Money is where you will enter the hellfire of "WHAT IS IT THAT I TRULY WANT?" You will keep getting burned until you figure it out, because when you find it... the fire feels good.
The fire feels purifying. The fire brings you to the core of yourself.
After the divorce, I sent my ex-husband Excel sheets of all the ideas I had for how I could make money. That is how gendered our marriage was. He insisted I teach English and was always pissed off at me for not doing this obvious thing.
I wrote grants to make my art.
I started a business with a guy I met on Tinder. We won a grant from a local startup bank, but when our relationship didn't work and he started acting violently toward me, I wanted to stop the business. He got scared, patented the idea, and started selling my product idea without me. I ended up in the hospital due to the stress.
I got certified as a Scrum Master and started working remotely for software development companies. I went from working with human bodies on stage to human minds on a screen.
I was depressed. I was writing poetry at the time and made a podcast about my poems.
Through that podcast, I got the job I currently hold: Head of Audio at the Bremen newspaper publishing house, developing podcasts and coaching podcast hosts. I also coach women on finding and using their authentic voice.
After one year as Head of Audio, I am applying for a master's in theater directing at the University of California. This is what I want. Radical as it sounds: I am doing this for pure pleasure. I want to live on the ocean I want to work in the Theatre. I am finally going after something I want, not something I'm supposed to want.
That's what the money fire will do.
Resources That Actually Help
Find other divorced immigrant women. Wherever they are, whatever country they come from, someone else has been through what you're going through.
Friends who look at you with understanding in their eyes, not judgment. Keep those people in your life.
Use available services. In Germany, there are social services that can give you free counseling and support. I used the Freie Hansestadt Bremen Amt für Soziale Dienste Beratungsstelle für Kinder, Jugendliche as much as I could.
Therapy. Get it. Any kind. As much as you can.
Living in the Wrong Place
The realization that "this country was never my choice" came gradually.
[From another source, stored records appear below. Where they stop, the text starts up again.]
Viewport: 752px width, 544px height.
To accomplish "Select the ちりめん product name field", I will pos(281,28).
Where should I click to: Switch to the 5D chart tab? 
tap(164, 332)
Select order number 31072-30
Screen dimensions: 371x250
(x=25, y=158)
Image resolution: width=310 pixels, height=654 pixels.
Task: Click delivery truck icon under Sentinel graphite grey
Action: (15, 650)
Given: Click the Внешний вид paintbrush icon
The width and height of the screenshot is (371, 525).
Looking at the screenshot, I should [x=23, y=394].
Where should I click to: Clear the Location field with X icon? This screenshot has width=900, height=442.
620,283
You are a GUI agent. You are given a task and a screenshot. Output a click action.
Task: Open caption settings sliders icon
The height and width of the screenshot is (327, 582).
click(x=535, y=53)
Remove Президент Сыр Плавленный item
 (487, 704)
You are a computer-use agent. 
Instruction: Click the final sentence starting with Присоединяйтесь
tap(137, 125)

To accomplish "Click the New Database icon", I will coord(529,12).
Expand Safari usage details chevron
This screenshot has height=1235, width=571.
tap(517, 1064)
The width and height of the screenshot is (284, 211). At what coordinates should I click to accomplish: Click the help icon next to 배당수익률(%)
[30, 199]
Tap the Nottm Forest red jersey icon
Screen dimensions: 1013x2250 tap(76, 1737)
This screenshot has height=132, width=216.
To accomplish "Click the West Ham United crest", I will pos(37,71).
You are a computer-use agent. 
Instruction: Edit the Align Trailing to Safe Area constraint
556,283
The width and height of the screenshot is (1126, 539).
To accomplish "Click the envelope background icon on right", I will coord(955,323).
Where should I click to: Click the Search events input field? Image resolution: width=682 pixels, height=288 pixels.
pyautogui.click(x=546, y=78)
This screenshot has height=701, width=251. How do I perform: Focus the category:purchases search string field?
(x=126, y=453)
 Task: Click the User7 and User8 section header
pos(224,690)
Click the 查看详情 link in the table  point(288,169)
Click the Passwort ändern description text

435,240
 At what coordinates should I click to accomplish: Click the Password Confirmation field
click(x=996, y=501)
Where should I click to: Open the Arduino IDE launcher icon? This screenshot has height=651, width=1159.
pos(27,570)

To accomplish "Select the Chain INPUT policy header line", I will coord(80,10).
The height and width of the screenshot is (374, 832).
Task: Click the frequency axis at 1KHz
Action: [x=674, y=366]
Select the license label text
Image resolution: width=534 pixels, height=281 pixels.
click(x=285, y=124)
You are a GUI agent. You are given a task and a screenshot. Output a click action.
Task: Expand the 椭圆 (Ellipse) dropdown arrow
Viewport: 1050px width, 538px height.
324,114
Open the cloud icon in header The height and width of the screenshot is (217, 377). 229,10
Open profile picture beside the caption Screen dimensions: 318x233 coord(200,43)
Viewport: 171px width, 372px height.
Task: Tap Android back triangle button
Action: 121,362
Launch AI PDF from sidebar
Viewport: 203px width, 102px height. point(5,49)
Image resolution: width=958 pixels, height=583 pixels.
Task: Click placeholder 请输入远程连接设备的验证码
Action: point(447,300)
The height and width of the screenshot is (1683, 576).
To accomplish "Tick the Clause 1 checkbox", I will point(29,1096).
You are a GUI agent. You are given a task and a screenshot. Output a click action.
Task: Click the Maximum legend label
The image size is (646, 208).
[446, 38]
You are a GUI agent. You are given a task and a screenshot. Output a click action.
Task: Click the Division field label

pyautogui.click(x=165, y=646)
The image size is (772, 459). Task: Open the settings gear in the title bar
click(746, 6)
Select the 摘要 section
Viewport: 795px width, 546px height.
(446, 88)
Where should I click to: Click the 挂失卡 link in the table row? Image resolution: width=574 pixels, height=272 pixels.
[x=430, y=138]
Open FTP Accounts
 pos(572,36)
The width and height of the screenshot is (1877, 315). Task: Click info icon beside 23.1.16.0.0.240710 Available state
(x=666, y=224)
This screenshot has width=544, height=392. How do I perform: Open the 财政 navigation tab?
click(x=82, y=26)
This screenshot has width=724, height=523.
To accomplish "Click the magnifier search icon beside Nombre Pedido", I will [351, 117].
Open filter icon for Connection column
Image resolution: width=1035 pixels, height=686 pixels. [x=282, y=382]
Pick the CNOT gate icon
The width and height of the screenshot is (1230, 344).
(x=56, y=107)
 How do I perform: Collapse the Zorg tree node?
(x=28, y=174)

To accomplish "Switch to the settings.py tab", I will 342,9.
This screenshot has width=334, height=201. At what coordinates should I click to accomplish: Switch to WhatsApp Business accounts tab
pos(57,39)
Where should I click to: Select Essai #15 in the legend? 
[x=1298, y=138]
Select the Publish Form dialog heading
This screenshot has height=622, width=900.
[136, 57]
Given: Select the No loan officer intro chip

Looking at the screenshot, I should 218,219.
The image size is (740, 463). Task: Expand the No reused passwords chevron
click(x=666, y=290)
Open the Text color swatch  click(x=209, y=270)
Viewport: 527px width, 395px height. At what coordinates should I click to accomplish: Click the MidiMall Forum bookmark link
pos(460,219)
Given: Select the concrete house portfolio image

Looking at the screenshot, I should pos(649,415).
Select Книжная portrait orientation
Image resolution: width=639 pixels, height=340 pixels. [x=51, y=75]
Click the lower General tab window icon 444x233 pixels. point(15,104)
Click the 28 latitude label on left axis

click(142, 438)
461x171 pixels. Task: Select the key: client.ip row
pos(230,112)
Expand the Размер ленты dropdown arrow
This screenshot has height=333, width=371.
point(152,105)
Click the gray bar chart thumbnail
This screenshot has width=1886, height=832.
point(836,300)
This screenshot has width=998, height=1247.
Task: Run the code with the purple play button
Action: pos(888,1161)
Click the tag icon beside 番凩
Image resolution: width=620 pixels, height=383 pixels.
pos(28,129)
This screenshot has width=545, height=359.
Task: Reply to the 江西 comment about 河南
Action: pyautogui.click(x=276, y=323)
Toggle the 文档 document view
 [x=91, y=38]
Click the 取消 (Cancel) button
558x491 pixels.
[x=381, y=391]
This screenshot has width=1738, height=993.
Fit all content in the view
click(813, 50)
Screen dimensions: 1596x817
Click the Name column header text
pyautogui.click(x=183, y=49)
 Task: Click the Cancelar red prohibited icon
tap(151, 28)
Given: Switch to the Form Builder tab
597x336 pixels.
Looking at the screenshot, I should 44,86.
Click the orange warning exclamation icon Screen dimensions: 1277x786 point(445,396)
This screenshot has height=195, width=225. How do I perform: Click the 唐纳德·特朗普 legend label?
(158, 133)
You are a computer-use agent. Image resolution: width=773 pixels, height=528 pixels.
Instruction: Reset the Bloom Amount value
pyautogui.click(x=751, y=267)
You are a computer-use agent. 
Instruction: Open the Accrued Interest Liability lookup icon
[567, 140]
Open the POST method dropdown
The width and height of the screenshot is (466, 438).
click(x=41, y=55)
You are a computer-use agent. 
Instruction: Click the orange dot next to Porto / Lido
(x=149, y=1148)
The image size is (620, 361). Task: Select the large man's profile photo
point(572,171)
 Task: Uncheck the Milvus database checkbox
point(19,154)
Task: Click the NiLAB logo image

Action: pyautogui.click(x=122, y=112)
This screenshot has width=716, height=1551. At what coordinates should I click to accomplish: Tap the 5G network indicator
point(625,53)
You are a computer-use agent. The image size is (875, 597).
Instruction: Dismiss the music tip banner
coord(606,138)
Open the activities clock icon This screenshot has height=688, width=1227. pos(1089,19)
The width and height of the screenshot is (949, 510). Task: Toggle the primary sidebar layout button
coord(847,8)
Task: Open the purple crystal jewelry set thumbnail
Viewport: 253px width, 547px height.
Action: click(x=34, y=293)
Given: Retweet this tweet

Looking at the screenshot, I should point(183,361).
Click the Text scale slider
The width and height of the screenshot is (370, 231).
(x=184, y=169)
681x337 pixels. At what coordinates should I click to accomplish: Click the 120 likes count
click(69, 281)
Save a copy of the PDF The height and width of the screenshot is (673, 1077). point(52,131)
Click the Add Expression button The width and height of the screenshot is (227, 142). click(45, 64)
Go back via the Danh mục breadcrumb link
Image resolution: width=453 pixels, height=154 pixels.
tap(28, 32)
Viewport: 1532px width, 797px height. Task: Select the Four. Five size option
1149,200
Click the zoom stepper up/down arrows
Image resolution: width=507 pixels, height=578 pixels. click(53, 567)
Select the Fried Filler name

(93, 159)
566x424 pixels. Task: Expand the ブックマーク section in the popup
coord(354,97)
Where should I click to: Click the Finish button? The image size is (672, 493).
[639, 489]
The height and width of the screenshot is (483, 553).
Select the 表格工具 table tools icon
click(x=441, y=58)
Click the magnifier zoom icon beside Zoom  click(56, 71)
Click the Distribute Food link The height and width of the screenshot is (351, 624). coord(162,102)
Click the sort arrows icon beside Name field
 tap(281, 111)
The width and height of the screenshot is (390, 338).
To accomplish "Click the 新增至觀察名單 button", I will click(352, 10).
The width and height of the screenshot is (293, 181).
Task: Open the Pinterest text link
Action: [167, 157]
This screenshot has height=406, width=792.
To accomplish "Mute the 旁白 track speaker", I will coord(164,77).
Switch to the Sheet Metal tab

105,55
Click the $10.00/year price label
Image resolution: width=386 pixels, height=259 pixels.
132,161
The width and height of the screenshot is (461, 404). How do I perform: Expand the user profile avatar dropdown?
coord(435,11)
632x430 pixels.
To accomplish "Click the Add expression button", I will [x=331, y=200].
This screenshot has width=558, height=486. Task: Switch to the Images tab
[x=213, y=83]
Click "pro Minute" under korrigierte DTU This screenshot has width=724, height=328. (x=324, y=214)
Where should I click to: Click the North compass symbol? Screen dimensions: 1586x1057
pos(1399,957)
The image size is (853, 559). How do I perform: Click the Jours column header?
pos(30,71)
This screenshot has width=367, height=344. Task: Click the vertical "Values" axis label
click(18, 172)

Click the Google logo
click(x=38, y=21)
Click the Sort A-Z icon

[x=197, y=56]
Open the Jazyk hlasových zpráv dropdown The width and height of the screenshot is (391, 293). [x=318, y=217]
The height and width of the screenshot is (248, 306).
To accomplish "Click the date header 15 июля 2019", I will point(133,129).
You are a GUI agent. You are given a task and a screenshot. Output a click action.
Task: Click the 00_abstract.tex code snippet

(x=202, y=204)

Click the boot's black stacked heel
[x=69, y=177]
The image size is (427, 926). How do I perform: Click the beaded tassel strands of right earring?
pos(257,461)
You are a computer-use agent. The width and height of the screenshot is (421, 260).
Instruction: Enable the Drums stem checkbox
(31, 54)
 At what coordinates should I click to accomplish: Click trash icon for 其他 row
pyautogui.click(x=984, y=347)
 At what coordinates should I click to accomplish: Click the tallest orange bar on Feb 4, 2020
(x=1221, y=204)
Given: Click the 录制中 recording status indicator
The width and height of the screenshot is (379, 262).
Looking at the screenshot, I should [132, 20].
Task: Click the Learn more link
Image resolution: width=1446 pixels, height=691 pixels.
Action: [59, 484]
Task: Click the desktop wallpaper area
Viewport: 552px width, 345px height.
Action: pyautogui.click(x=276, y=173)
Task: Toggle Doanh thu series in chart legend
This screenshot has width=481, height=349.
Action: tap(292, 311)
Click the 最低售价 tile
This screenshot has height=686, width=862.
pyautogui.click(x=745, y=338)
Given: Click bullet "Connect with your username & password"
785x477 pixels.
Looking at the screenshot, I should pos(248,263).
A coach said to me during a discovery call: "I'm sensing the strong intuition that Bremen is not the right place for you."
I was shocked. The thought had never crossed my mind. Two weeks later, a friend told me she had a dream about me in Portugal.
So I took my next vacation in Portugal, Sintra and Cascais, specifically. Viscerally, my body knew where I was: Home. I smelled the same eucalyptus trees from my grandparents' place in Fresno, California. I started surfing again. I felt happy and free in the sights, smells, and wonders around me.
Portugal was full of color and life compared to dark, gray northern Germany. Portugal reminded me of who I am and where I come from.
What I Want You to Know
When I ended the marriage, I was stable: Winning grants, working at the Shakespeare company, feeling safe in my friendships & even in my marriage. That safety allowed me to understand my desperate (I believe ancestral) need to expand.
After separation, all anchors became dust. I am still building. This time, the foundation is me.
If you're scared to leave because it's a foreign country, because you don't know the language, because you're tied by custody or visas or fear—be smart. Write down what you need. Get realistic about it, but do not let that stop you from leaving a relationship if you want to leave.
What surprises me most about being divorced abroad is this: if you want something, you can eventually find a way to do it. Even though there's language to fish through, even though there are cultural differences and legal differences, even if you have zero funds, there is a way to do anything.
If you know what you want (divorce, freedom, yourself) and you do it step by step, the path eventually reveals itself. You can find support. You can find someone who has been in your shoes. You can find the money. You can get what you want.
You will discover how powerful you are. You will learn you can solve problems you think are WAY too hard for you. You will find your voice.
It's a high price to pay. But the ROI is your own fucking life.